At present, a huge body of case law now makes up much of the jurisprudence of the Matrimonial Causes Act 1973. However, although there are no guarantees in litigation, there are indeed key factors which may induce a more generous financial settlement for one of the parties.
Factors influencing a decision include the income earning capacities of the respective parties, now and in the future, and the financial obligations/needs the parties have. Furthermore, the court may take into account any conduct on the part of a party where it would be inequitable to disregard it.
How much influence do different considerations have on outcomes?
One of the key factors the court will take into account when making a financial order will be the parties’ comparative financial needs, where equality should only be departed from if there is a good reason for doing so White v White . Such consideration, where inevitably the oft-termed ‘weaker spouse’ will find property redistributed in his/her favour, has led to calls for the current state of the law to be tightened. Such calls are exemplified by proposals such as the setting of three-year time limits on any spousal maintenance orders, as outlined in the Divorce (Financial Provision) Bill.

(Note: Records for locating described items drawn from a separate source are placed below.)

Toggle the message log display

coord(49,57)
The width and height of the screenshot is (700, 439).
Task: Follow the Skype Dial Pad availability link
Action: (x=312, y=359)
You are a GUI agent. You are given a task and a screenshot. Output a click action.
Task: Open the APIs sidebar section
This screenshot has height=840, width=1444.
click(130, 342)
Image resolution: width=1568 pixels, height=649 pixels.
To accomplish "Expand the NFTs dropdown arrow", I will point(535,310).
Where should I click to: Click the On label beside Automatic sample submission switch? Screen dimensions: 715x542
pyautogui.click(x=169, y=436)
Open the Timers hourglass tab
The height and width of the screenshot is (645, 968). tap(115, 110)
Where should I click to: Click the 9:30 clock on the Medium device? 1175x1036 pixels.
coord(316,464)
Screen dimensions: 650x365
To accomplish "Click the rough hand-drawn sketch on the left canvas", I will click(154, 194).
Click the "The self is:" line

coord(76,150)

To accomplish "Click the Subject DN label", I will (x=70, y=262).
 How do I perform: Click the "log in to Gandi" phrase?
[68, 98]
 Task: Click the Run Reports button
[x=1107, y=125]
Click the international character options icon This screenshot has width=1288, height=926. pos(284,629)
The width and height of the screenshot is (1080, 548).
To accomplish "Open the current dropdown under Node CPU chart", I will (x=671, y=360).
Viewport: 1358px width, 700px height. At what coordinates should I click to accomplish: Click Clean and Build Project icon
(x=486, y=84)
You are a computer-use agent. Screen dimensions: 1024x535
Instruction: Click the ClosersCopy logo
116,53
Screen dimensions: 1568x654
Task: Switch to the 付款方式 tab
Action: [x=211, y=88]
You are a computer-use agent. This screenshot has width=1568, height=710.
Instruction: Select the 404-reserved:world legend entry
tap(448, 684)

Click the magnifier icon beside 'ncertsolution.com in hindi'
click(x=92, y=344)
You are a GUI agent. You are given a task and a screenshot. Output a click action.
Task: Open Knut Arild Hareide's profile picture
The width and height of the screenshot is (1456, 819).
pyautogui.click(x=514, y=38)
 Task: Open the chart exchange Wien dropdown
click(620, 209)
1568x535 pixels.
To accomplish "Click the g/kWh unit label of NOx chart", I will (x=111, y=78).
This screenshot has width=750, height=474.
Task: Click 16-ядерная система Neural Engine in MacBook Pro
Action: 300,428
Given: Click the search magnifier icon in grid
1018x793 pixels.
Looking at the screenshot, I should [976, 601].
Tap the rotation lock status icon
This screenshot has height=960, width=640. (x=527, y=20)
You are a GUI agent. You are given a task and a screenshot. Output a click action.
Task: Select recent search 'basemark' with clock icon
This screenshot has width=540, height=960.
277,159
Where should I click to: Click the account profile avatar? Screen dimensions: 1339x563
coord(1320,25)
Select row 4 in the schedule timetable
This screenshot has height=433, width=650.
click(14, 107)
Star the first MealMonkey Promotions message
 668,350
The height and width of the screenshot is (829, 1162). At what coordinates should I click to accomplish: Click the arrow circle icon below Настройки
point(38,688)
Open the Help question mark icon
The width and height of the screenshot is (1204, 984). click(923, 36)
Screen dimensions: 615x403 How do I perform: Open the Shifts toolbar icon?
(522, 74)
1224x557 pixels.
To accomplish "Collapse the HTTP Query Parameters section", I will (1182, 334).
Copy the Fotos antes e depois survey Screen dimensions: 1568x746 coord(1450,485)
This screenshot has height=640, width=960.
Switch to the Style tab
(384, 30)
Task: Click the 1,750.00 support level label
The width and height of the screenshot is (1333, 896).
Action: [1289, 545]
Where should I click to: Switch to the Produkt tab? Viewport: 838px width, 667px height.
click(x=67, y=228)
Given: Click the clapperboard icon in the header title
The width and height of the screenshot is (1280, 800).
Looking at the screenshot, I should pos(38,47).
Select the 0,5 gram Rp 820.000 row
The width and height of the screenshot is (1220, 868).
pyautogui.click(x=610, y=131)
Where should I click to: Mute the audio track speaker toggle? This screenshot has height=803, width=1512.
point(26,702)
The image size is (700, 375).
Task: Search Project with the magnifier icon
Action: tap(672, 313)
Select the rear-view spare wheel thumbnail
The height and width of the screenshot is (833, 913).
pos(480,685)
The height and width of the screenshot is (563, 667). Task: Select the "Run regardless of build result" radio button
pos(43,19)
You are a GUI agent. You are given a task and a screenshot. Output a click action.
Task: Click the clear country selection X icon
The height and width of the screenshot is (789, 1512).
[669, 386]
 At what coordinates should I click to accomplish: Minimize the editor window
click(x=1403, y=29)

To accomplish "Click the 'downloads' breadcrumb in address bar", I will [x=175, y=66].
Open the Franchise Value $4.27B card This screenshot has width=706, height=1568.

That the law is at present difficult to apply to particular cases outside of the courtroom has, admittedly, also been cited as one of its strengths. In enabling discretion on the part of a judge to tailor orders according to the particular circumstances of a divorce, the law acknowledges the widely held proposition that divorces are rarely straightforward. Thus, the risk of leaving a party with an inadequate and unfair settlement is ever-threatening so judicial discretion –performing a balancing act between competing interests – will continue to be seen as preferable to rules and standards which, in family law, can all too easily be called out as arbitrary and inflexible.